Federal chief medical officer Professor Paul Kelly said the modelling didn’t need updating based on NSW’s current caseload, but has spoken with Doherty experts about what implications that might have for reopening. Senior federal government sources told The New Daily they believed the final conclusions and reopening targets would be “unchanged”, no matter the number of cases.

In Parliament’s Question Time on Monday, Mr Morrison said he had received verbal briefings from Doherty experts about such a scenario, but declined to make those details public.

On Monday, WA Premier Mark McGowan also reserved his right to keep instituting lockdowns and border closures.

WA Premier Mark McGowan. Photo: AAP

“We don’t need rash decision-making on the basis of what is happening in NSW,” he said.
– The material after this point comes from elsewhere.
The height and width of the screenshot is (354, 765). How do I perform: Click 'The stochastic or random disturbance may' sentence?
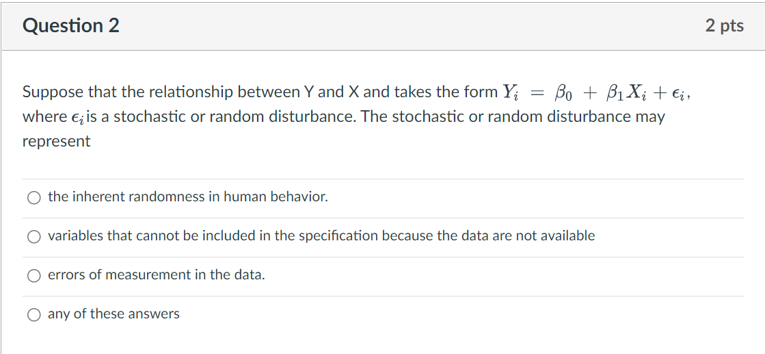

“There is an Australia outside of NSW. Just because the NSW government has made a mess of it doesn’t mean the rest of us should suffer.”

The latest fracturing on the Doherty modelling prompted a frustrated reply from Mr Morrison, who told his own press conference that premiers had already signed up it.

“The national plan we have developed and agreed is our pathway to living with this virus. That is our goal, to live with this virus, not to live in fear of it,” he said.

“Once you get to 70 per cent of your country that is eligible for the vaccine and 80 per cent, the plan sets out that we have to move forward. We cannot hold back.”

Queensland and WA have, by far, the lowest vaccination rates in the country, and well below the national average.

In NSW and the ACT, 59 and 59.2 per cent of people respectively have received a first dose, while second-dose rates are at 31.5 and 36.2 per cent.

In contrast, Queensland first-dose rate is only 46.6 per cent, and just 27.9 per cent have a second dose. In WA, those rates are 45.9 and 27.2 per cent.

Mr Morrison claimed there would be people trying to “undermine confidence” in the reopening plan, but declined to name anyone.

“Our goal must be to help people overcome those fears and not give in to them. Because this cannot go on forever, this is not a sustainable way to live in this country, without those freedoms that we all cherish,” he said.

Mr Morrison redoubled his newly-sharpened rhetoric on Australians needing to be prepared for rising case numbers, once vaccination rates are high and COVID restrictions are relaxed. The Doherty modelling sets out that “low-level” rules like crowd limits and capacity densities will remain into the future.

“We must ensure that our public health systems are ready for the increase in the number of cases that will occur,” the PM said.

“We must adjust our mindset. Cases will not be the issue once we get above 70 per cent. Dealing with serious illness, hospitalisation, ICU capabilities, our ability to respond in those circumstances, that will be our goal. And we will live with this virus as we live with other infectious diseases.”

Mr Morrison has previously called for Australians to come out from “under the Doona” of COVID rules. On Monday, he said the nation could not “stay in the cave forever”.

“This groundhog day has to end, and it will end when we start getting to 70 per cent and 80 per cent,” he said.

When asked if Australians who chose not to be vaccinated were “on their own”, Mr Morrison said all people would be protected by high vaccine rates.

“Whether they choose to do that and thereby take on the greater risks of not being vaccinated, then that is also a choice they’re making,” he said.